Aconteceu assim recentemente com Alexander Ovechkin, Dion Phaneuf,
Sidney Crosby, Fedor Tyutin, Ryan Suter, Andrej Meszaros e muitos
outros, que hoje são peças importantes para suas equipes na NHL.
Duvido que alguma partida do último mundial adulto tenha sido
tão disputada como os jogos decisivos que vimos na Columbia Britânica
nesse começo de ano.
A queda dos favoritos ianques e o tão comentado Phil Kessel Muitos apontavam a seleção dos Estados Unidos como a maior
favorita ao ouro. Apesar de sequer conquistar a medalha de bronze
ao final da competição, achei positiva a campanha ianque. O time
tem atletas com idade para mais um ou até dois mundiais de juniores,
por isso acho que a previsão de favoritismo é mais realista para
a próxima edição da competição. O atleta mais observado foi, claro,
Phil Kessel, mas ele foi ofuscado pela dupla de defensores Johnson
& Johnson. Jack Johnson, prospecto do Carolina Hurricanes, está
pronto para a NHL, só falta colocar a camisa do time de Raleigh.
Possui um físico muito parecido com o do ex-defensor Ulf Samuelsson,
só que muito mais hábil, ágil e veloz. Foi o mais vaiado atleta
da competição, isso devido a um lance onde deu uma cotovelada
na peste canadense Steve Downie, ainda na fase classificatória.
Já Erik Johnson será um dos mais disputados do próximo recrutamento
da NHL, onde provavelmente será selecionado entre os dez primeiros.
Destaque também para a energética linha composta por Chris Bourque,
TJ Oshie e Phil Kessel. Bourque, filho do integrante do Hall da
Fama Ray Bourque, é outro que deverá esta na NHL na próxima temporada,
ainda mais porque é prospecto de um time com pouco talento, os
Capitals. Logo na estréia marcou cinco gols contra a Noruega.
Já Kessel deu mostras que é um grande jogador, mas não tanto quanto
se fala. Particularmente esperava por um atleta fominha, mas vi
um jogador que em muitas vezes passava o disco, mesmo tendo boas
possibilidades de marcar. Ele também irá sofrer com comparações
com Crosby ou Ovechkin, assim que colocar os patins na NHL. Uma
comparação mais justa seria com Marek Svatos.

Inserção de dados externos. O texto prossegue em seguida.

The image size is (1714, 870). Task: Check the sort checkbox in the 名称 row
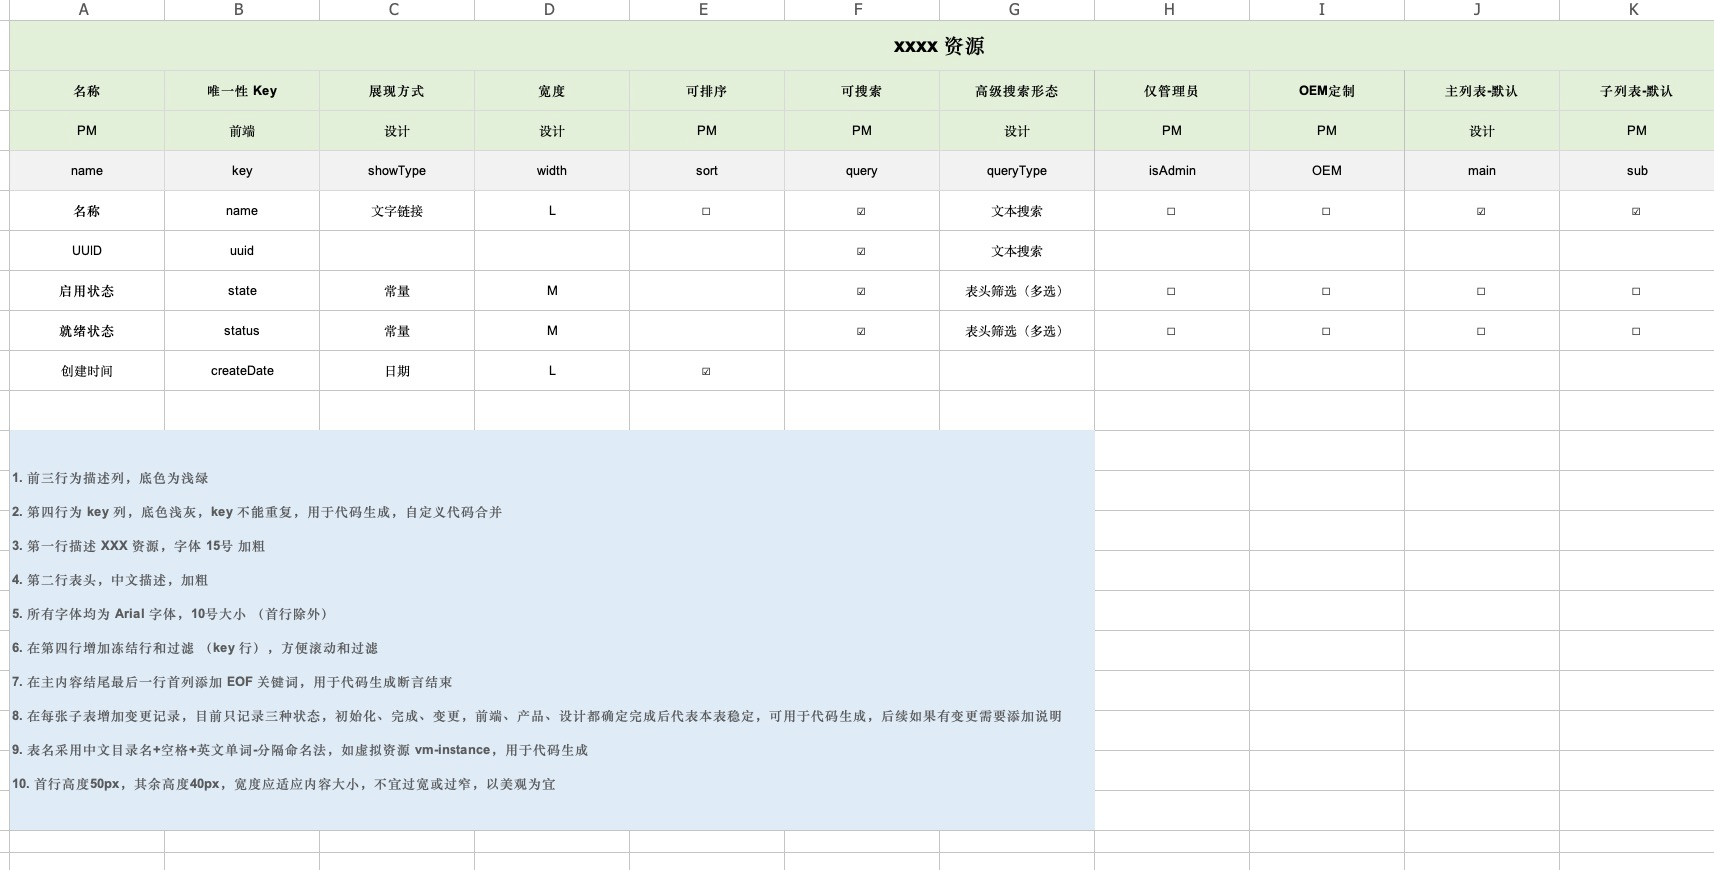706,211
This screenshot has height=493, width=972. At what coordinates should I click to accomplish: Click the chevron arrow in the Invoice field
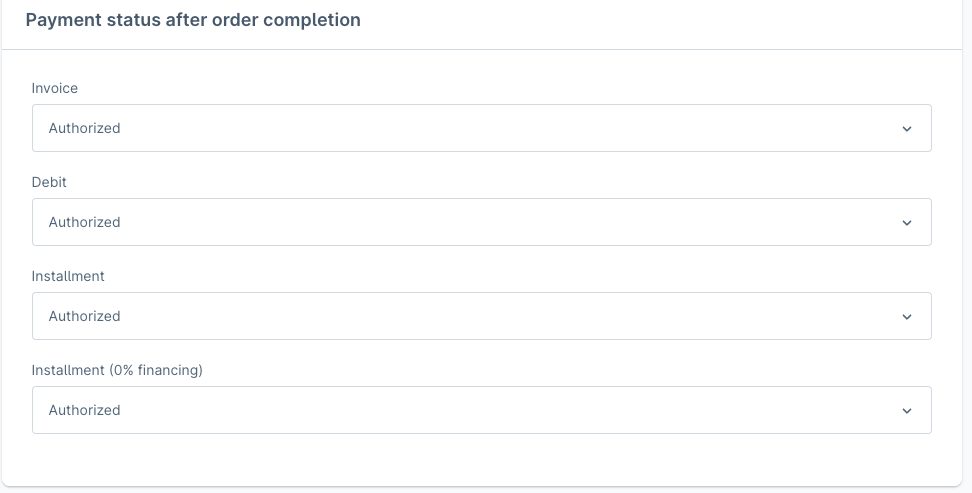[x=906, y=129]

Tuuka Rask e o bronze agradaram aos finlandeses
A torcida do Toronto Maple Leafs deve ter ficado bem contente
ao assistir os jogos da Finlândia no torneio. Tuuka Rask, goleiro
que tem seus direitos vinculados ao time da província de Ontário,
foi eleito o melhor em sua posição no mundial, recuperando-se
da pobre atuação no torneio de 2005. O ponto alto foi no clássico
contra a Suécia, quando fez 53 defesas — algumas com alto
grau de dificuldade — que garantiram sua seleção nas semifinais.
Outra equipe da NHL com motivos para comemorar é o Nashville Predators,
que em alguns anos terá uma das melhores defesas da NHL. Já possuem
o jovem americano Ryan Suter, o ótimo prospecto canadense Ryan
Parent e viu, nesse torneio, a evolução de Teemu Laakso. O defensor
marcou o gol mais dramático da competição, na prorrogação contra
os rivais suecos. Ofensivamente os destaques foram o atacante
Lauri Tukonen, eleito para a seleção ideal do torneio, e o asa
esquerdo Lauri Korpikoski (escolhido na primeira rodada do recrutamento
de 2004 pelo New York Rangers). Tukonen, do Los Angeles Kings,
contabilizou três gols e sete assistências na competição.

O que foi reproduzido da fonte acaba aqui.